Requirement: Repeat only the stretch of lines below that runs from the line with "Where should I click to: Refresh" through the line with "Task: Switch to Program QA Performance tab", unaltered.
*** Data supplied
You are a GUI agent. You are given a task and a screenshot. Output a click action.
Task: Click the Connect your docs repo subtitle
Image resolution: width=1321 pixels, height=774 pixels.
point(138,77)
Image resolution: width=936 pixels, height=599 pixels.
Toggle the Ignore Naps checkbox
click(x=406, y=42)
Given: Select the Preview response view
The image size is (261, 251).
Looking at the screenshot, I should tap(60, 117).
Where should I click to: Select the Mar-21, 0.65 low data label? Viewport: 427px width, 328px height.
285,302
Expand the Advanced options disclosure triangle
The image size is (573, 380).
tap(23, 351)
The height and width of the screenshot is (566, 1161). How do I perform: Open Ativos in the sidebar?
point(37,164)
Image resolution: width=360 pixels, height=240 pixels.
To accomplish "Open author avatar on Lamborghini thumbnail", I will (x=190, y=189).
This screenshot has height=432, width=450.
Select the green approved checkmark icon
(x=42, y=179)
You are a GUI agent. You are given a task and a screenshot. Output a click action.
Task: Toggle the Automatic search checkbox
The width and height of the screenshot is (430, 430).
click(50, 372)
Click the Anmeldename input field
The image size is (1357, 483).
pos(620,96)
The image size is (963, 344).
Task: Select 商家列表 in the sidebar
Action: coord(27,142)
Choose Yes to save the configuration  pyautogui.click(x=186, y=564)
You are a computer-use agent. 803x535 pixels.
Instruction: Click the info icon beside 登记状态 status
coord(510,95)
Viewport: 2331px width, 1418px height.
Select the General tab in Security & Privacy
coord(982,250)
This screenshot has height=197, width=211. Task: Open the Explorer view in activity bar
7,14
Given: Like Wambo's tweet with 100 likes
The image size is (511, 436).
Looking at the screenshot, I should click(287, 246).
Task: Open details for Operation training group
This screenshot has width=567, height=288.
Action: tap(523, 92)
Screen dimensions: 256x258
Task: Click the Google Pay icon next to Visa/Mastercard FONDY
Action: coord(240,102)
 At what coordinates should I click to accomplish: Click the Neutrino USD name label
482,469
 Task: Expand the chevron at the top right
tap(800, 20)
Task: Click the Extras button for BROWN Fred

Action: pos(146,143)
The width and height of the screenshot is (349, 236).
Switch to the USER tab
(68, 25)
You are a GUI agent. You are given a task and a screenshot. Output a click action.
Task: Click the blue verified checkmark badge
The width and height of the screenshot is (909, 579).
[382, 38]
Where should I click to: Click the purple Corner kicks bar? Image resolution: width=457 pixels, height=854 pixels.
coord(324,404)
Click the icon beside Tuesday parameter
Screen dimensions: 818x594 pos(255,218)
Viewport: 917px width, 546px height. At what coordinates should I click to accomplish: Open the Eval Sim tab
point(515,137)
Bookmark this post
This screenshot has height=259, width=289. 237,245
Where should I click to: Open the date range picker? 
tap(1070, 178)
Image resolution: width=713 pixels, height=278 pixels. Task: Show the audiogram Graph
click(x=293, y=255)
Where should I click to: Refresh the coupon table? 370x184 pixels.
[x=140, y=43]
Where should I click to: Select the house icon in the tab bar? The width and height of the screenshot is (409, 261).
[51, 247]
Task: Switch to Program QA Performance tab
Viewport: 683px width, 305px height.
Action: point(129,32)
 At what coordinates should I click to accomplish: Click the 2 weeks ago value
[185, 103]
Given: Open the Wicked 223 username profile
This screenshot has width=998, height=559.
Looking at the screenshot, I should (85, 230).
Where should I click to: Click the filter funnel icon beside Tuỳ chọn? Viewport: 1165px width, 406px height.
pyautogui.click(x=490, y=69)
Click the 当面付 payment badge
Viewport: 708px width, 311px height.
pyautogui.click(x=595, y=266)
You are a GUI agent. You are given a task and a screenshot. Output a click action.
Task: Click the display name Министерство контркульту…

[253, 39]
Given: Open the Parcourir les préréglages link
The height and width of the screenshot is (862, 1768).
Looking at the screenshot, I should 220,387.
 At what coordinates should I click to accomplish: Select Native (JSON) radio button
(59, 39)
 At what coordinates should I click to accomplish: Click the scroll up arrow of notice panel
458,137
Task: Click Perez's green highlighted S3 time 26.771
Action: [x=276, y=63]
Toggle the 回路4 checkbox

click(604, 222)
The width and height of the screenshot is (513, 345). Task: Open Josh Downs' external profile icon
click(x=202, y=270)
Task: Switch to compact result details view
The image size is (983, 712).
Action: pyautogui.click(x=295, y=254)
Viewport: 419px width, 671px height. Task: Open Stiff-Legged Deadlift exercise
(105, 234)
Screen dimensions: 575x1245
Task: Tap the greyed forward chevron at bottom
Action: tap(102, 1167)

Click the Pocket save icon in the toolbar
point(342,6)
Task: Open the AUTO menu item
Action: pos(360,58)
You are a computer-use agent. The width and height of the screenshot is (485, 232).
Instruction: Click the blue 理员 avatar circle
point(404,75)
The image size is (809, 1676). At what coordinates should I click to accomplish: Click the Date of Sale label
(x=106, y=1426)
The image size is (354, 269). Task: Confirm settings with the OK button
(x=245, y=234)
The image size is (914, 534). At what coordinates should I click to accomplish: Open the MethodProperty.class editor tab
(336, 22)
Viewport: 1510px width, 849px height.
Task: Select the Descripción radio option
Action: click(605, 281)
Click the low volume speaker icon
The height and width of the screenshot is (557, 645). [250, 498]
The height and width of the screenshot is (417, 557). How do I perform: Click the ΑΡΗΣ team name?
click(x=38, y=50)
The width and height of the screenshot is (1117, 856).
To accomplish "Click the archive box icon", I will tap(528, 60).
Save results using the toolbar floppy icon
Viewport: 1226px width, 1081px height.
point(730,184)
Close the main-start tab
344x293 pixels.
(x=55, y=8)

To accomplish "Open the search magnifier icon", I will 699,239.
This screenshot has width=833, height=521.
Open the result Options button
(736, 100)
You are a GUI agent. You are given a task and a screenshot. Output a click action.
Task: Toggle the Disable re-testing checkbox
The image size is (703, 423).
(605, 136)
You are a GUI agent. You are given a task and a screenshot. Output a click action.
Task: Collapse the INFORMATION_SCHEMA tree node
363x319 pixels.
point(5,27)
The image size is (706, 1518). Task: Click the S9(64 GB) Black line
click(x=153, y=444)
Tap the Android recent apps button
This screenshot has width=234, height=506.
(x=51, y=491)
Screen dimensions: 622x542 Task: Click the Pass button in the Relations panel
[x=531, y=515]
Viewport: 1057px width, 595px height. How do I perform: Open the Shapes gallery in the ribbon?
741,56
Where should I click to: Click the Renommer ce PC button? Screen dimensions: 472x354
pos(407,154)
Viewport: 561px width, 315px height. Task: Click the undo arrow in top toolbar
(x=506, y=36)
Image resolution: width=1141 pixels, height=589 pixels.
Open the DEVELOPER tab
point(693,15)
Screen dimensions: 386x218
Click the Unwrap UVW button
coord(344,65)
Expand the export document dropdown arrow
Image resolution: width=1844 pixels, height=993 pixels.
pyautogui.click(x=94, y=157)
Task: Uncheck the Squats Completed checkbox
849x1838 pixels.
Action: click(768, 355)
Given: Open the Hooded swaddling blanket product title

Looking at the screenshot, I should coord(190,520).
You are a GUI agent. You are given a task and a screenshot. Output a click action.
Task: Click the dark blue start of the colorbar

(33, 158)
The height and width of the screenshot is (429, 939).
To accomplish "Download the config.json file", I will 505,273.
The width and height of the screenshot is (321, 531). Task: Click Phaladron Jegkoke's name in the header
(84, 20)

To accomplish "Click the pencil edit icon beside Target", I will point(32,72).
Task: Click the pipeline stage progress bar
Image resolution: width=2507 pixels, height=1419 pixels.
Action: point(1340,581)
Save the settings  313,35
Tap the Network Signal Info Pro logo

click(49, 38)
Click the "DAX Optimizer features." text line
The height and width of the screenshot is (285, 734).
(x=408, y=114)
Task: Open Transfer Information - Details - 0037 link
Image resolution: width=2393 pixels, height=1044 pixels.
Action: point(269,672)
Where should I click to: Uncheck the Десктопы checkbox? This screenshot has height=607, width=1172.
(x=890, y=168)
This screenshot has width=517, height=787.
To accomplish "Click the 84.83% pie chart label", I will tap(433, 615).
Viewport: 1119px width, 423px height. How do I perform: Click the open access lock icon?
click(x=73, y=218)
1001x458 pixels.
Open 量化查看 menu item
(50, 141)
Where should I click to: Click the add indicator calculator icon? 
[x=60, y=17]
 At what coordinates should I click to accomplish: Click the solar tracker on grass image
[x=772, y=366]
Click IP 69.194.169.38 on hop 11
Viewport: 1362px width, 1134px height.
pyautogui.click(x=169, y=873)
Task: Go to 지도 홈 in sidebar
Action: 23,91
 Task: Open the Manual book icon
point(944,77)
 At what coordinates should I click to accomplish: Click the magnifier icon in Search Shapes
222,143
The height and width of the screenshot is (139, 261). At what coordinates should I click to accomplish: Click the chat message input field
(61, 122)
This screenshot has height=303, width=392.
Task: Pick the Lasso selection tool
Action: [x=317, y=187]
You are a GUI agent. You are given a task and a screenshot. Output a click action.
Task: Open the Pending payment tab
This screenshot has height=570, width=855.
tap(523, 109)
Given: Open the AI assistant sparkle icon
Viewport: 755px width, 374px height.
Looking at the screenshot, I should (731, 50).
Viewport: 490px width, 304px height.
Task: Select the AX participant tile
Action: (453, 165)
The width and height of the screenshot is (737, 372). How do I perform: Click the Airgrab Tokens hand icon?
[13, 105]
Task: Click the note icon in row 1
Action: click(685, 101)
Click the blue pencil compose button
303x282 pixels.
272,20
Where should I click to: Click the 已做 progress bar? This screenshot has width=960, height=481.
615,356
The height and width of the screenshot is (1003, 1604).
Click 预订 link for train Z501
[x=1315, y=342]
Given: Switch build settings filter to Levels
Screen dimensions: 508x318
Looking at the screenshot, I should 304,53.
******
Reply to the task:
Where should I click to: Refresh the coupon table? 370x184 pixels.
[x=140, y=43]
Where should I click to: Select the house icon in the tab bar? The width and height of the screenshot is (409, 261).
[51, 247]
Task: Switch to Program QA Performance tab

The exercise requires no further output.